Dr Litman added that he's also concerned about the costs associated with state laws that could force physicians to prescribe an abuse-deterrent product if and when available.

"I think ADFs are a red herring, a distraction from the real problem," he said.

Other committee members noted that approving this drug would not by itself address the troubling opioid abuse epidemic.

The committee as a whole had more reservations about the product being able to deter the IV route of abuse. Here, 16 members voted that the product should have such labeling, but 4 voted against it (no abstentions).

One of "no" votes came from Mary Ellen McCann, MD, senior associate in anesthesia, and associate professor, Department of Anesthesiology, Perioperative and Pain Medicine, Children's Hospital Boston, Massachusetts.

"If you really wanted to abuse this drug, it's relatively easy to do it in an IV fashion," said Dr McCann.

Terri L Warholak, PhD, assistant professor, Division of Health Promotion Sciences, College of Public Health, College of Pharmacy, University of Arizona, Tucson, also expressed concerns about IV abuse-deterrent labeling.

While the company demonstrated that getting the drug into an injectable form requires a multistep process, "I was able to find information online on how to step through the process for IV drug abuse right now, and it's not even on the market," said Dr Warholak.

She and others expressed concern about possible consequences of injecting excipients from the drug.

If abusers try to find a way to defeat this product and to inject it, they could suffer serious side effects, said Arthur H. Kibbe, RPh, PhD, retired professor of pharmaceutical sciences, Nesbitt School of Pharmacy, Wilkes University, Wilkes-Barre, Pennsylvania.

"One of the best deterrents to abusing this product intravenously is to let members of the opioid-using community know that they're not just getting a high; they're getting kidney damage and liver damage and lung embolisms."

Many members wanted some kind of black box or other warning about possible negative outcomes of trying to inject this drug.

Approval Vote

For the vote on whether to approve the drug for the management of pain, again, 19 members voted in favor of this. Many mentioned the impressive presentations made by experts on behalf of Inspirion.
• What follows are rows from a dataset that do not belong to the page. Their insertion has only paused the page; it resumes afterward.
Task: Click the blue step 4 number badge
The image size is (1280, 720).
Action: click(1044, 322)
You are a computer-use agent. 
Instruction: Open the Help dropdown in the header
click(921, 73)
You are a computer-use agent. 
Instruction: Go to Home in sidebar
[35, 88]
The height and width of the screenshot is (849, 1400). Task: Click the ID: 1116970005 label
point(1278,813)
They presented enough evidence to indicate that this product may offer some advantage and another option for patients who have pain, said Anita Gupta, DO, PharmD, vice chair and associate professor, Division of Pain Medicine & Regional Anesthesiology, Drexel University College of Medicine, Philadelphia.

"There are certainly unanswered questions regarding excipients, and there is still risk of abuse, but I am excited to know that there is some innovation occurring, that there is some type of promise with this technology."
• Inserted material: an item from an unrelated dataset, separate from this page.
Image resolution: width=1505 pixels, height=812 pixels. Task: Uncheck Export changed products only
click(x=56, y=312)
The FDA had no questions on the study methods or results presented by the company, said Sharon Hertz, MD, director, Division of Anesthesia, Analgesia and Addiction, Office of Drug Evaluation, FDA.
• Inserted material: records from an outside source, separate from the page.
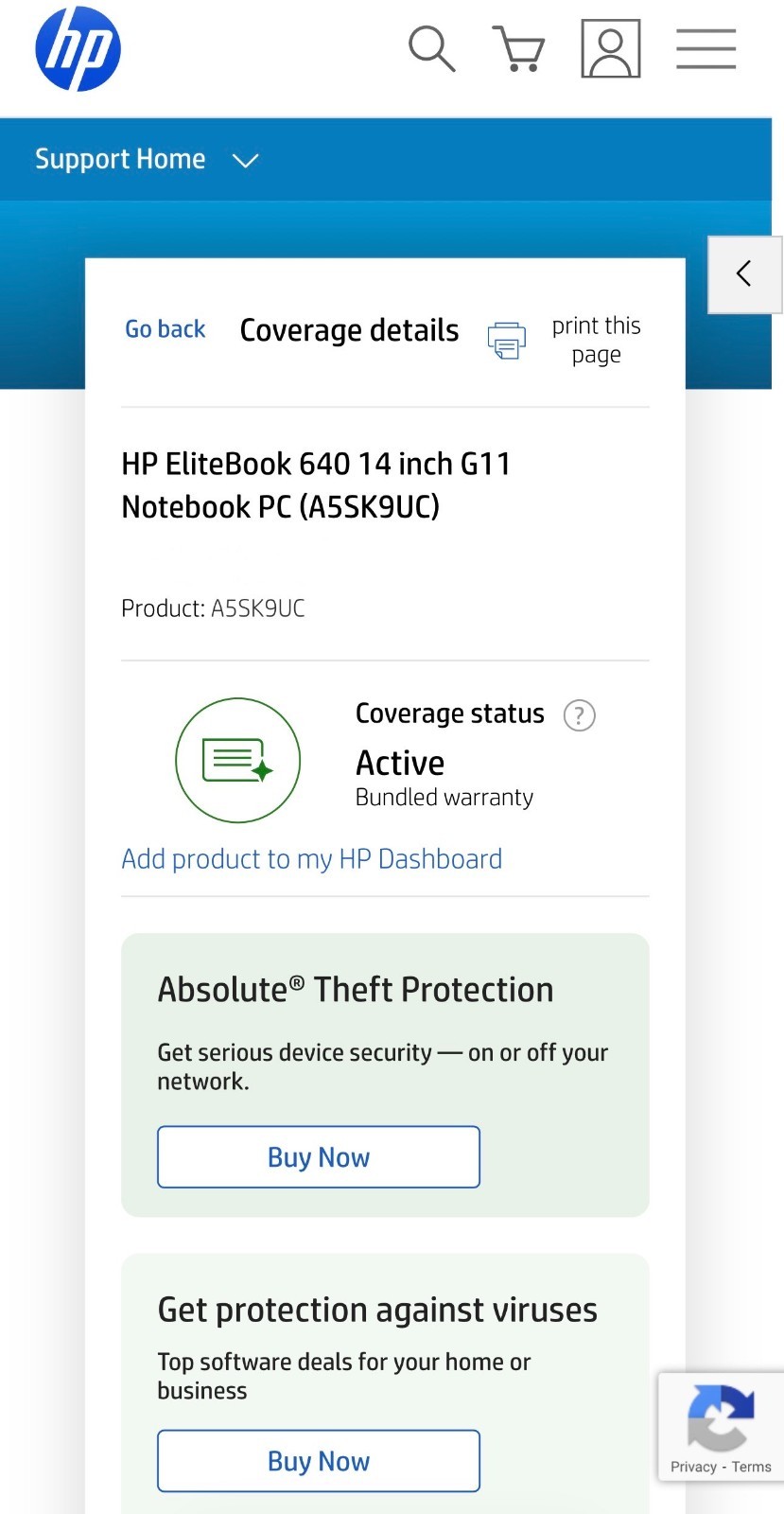
Task: Open the hamburger menu
Action: pos(706,49)
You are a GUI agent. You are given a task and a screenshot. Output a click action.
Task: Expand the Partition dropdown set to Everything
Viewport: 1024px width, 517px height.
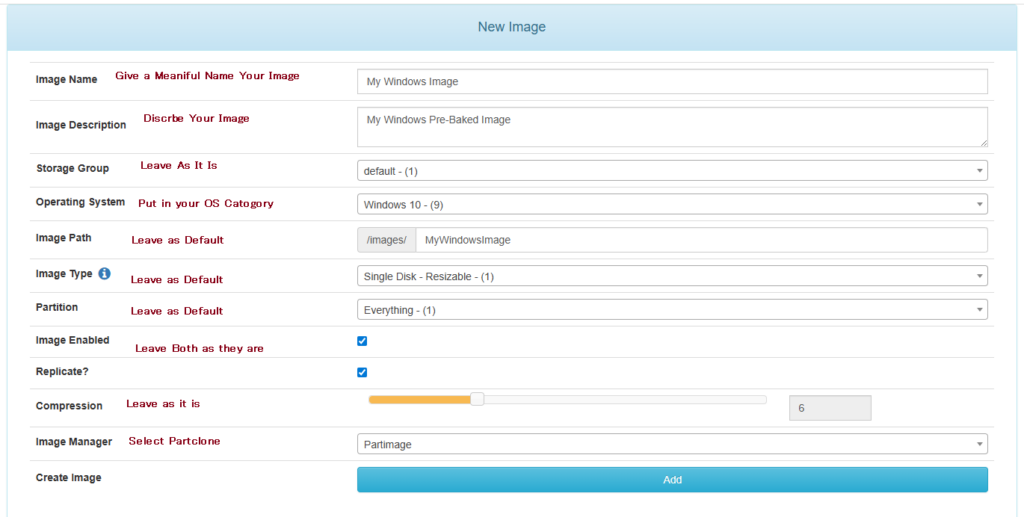coord(672,310)

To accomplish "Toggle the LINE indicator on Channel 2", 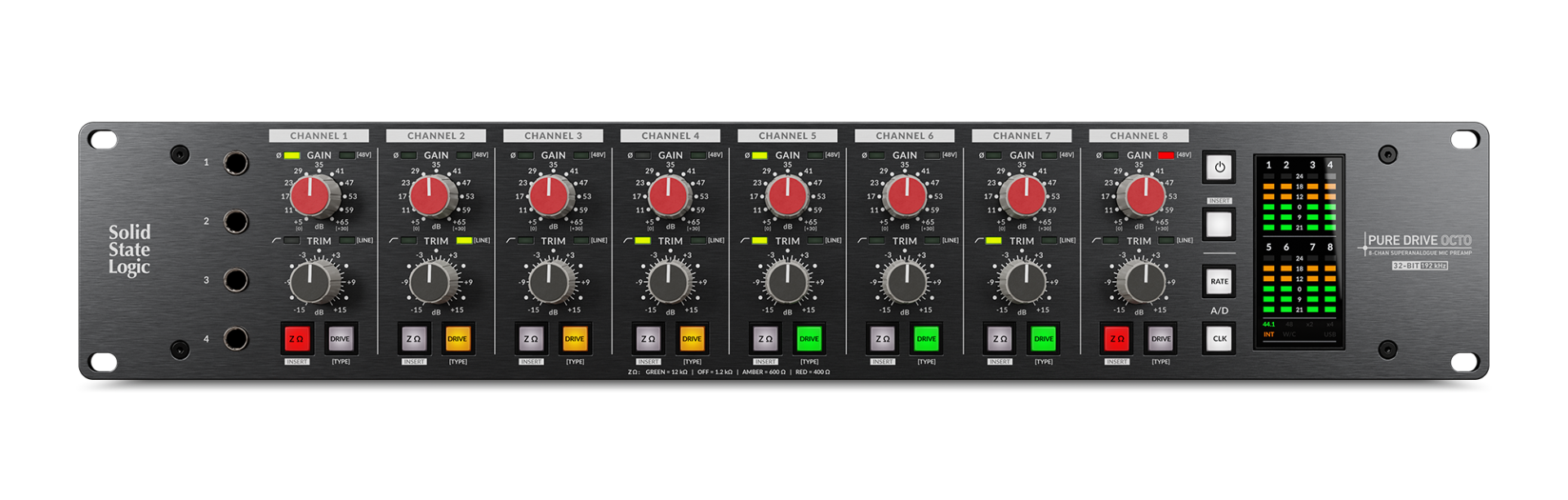I will (x=464, y=241).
No member voted against the drug approval, and only one — Dr Litman — abstained.

But this vote wasn't because the drug isn't effective. Dr Litman said it "clearly will work just fine as an opioid to treat severe pain." However, he said he was philosophically opposed to voting for another abuse-deterrent product.

Individual members expressed other concerns. Meeting chair, Raeford E. Brown Jr, MD, professor of anesthesiology and pediatrics, College of Medicine, University of Kentucky, Lexington, questioned the use of this drug in children. "My guess is this product will become the 'go to' product for treatment of pain in children."

Kevin L. Zacharoff, MD, faculty and clinical instructor, pain and medical ethics, State University of New York Stony Brook School of Medicine, thought prescribers should get direction on deciding which patients are appropriate candidates for an abuse-deterrent formulation vs a non–abuse-deterrent formulation, "assuming that non–abuse-deterrent formulations are still available on the market."

"I think there is a lack of clarity at the general prescriber level," said Dr Zacharoff.

Costs of the product and inclusion on drug formularies are additional issues to consider, he said.

Other members underlined the importance of postmarketing studies to determine whether IR abuse-deterrent products actually prevent abuse in the real world.